══ PROVIDED INFORMATION
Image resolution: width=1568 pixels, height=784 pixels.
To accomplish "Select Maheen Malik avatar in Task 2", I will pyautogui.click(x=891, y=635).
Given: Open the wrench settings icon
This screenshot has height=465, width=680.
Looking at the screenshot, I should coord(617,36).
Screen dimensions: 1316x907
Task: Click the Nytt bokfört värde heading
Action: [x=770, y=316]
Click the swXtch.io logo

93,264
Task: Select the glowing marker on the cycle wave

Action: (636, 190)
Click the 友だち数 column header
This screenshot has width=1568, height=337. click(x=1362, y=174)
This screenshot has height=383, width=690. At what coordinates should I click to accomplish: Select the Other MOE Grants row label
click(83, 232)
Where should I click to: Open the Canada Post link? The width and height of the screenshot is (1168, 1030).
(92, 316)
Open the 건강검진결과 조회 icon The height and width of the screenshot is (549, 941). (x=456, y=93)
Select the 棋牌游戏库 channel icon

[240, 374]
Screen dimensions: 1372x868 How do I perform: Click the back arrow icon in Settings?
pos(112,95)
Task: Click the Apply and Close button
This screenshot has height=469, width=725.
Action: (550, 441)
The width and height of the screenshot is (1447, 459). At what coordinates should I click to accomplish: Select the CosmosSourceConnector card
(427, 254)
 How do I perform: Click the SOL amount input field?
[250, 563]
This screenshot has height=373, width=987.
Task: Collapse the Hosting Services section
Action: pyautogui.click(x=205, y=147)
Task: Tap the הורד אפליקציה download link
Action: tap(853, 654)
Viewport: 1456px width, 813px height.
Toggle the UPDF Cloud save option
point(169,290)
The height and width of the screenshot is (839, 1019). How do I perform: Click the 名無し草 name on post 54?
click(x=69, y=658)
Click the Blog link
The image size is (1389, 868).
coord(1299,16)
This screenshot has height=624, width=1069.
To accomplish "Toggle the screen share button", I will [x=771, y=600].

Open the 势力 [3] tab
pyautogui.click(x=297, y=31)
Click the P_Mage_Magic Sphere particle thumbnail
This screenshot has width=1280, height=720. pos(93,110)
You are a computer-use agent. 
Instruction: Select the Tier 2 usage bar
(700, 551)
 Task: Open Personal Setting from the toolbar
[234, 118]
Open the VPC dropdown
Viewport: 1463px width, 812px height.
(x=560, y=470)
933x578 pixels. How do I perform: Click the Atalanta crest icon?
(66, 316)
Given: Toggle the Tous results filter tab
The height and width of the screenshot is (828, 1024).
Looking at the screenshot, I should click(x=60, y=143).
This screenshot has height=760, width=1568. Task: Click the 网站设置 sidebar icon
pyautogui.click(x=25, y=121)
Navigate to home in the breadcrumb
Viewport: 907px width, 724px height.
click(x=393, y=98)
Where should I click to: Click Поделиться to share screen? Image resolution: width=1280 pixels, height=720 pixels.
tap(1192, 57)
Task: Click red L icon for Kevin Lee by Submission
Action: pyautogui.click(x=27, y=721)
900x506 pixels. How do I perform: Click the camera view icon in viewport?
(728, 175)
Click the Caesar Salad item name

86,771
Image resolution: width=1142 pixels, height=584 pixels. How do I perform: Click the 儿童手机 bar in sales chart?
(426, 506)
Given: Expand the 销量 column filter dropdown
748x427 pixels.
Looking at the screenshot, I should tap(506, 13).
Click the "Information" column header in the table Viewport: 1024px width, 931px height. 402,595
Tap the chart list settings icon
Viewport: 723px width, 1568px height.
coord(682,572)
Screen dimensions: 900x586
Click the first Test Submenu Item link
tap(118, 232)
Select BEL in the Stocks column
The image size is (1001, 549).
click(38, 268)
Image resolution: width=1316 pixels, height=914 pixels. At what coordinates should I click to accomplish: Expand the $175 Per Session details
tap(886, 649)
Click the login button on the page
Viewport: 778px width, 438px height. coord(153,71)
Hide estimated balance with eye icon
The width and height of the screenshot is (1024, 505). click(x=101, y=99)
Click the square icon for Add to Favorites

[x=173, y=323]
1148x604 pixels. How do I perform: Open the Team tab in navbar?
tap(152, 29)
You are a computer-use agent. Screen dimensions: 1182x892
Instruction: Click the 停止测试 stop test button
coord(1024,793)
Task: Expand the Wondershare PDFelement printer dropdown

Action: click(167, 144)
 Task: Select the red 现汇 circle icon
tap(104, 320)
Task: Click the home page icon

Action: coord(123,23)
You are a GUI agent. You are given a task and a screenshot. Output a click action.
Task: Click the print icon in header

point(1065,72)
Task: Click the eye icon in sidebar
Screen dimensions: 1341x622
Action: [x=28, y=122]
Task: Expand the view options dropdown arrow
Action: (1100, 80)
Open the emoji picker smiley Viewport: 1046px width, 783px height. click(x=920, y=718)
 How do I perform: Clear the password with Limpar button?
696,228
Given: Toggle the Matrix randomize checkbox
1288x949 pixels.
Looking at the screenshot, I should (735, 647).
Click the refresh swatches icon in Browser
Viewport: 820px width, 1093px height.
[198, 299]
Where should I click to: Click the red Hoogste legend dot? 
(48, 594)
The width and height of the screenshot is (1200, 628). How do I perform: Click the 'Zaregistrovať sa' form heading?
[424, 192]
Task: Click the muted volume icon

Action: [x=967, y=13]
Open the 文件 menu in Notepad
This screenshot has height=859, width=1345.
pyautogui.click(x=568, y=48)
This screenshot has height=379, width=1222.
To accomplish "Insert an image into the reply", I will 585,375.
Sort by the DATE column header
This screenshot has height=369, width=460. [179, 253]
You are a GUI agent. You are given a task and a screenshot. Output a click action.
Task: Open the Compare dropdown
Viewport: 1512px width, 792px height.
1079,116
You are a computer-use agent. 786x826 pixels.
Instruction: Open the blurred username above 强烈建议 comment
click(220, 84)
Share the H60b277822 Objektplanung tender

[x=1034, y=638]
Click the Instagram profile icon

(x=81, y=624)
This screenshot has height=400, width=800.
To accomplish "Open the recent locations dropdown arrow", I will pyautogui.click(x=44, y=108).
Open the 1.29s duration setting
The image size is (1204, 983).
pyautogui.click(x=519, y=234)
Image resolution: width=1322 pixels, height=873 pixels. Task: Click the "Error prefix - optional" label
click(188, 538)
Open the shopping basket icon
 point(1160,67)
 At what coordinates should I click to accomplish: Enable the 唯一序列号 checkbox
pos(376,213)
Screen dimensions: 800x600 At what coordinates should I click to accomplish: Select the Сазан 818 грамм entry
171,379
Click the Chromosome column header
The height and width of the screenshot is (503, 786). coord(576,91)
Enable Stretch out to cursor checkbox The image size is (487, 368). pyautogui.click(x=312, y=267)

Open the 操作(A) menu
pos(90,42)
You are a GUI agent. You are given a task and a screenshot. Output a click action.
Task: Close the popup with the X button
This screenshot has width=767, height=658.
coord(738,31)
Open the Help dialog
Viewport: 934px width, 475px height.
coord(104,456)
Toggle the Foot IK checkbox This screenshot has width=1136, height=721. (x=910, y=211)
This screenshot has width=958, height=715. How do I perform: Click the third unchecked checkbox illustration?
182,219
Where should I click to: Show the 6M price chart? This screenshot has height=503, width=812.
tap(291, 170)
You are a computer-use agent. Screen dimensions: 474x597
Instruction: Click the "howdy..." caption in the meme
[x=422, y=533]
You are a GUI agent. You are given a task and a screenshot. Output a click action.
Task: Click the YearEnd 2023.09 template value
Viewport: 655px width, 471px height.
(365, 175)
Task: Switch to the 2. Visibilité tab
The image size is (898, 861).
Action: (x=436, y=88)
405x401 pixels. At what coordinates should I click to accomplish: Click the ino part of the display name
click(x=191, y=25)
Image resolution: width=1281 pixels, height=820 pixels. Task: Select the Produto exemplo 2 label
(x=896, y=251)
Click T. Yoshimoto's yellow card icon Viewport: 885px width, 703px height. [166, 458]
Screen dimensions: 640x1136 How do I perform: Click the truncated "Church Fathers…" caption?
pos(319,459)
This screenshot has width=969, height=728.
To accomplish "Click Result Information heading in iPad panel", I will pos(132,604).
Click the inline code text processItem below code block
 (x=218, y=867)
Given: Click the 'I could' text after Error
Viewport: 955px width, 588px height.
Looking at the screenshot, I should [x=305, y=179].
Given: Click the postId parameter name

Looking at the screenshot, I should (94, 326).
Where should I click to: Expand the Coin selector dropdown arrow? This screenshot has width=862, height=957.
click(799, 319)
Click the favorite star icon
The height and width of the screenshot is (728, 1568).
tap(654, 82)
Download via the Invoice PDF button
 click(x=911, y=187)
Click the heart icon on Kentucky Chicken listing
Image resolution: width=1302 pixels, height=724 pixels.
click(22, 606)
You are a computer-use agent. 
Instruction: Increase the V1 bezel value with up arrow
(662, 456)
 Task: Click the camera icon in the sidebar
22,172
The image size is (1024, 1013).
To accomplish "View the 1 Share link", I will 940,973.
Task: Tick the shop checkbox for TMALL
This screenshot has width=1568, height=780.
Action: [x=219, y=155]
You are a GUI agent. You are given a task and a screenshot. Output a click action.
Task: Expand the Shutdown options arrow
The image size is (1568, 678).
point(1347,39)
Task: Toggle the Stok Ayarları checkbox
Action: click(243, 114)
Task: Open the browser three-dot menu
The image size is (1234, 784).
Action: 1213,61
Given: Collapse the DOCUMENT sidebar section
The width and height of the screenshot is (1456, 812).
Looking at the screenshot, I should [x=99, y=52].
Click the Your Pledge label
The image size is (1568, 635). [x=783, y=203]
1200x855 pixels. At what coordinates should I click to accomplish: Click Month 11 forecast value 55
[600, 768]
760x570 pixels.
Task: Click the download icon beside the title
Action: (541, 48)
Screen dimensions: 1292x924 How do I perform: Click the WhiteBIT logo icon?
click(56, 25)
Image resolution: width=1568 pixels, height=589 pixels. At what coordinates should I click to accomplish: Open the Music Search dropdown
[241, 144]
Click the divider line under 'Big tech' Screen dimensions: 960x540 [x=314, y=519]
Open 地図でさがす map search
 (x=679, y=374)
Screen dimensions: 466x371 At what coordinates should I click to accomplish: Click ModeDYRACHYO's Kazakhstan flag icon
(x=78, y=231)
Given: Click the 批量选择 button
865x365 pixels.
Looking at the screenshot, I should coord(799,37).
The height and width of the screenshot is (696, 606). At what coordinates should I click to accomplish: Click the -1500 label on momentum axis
════
TRY IT => Identify the lines above that contain the word "computer", then copy them.

YOUR SOLUTION =>
You are a computer-use agent. 
You are a computer-use agent. Screen dimensions: 1182x892
You are a computer-use agent. 786x826 pixels.
You are a computer-use agent. Screen dimensions: 474x597
You are a computer-use agent. 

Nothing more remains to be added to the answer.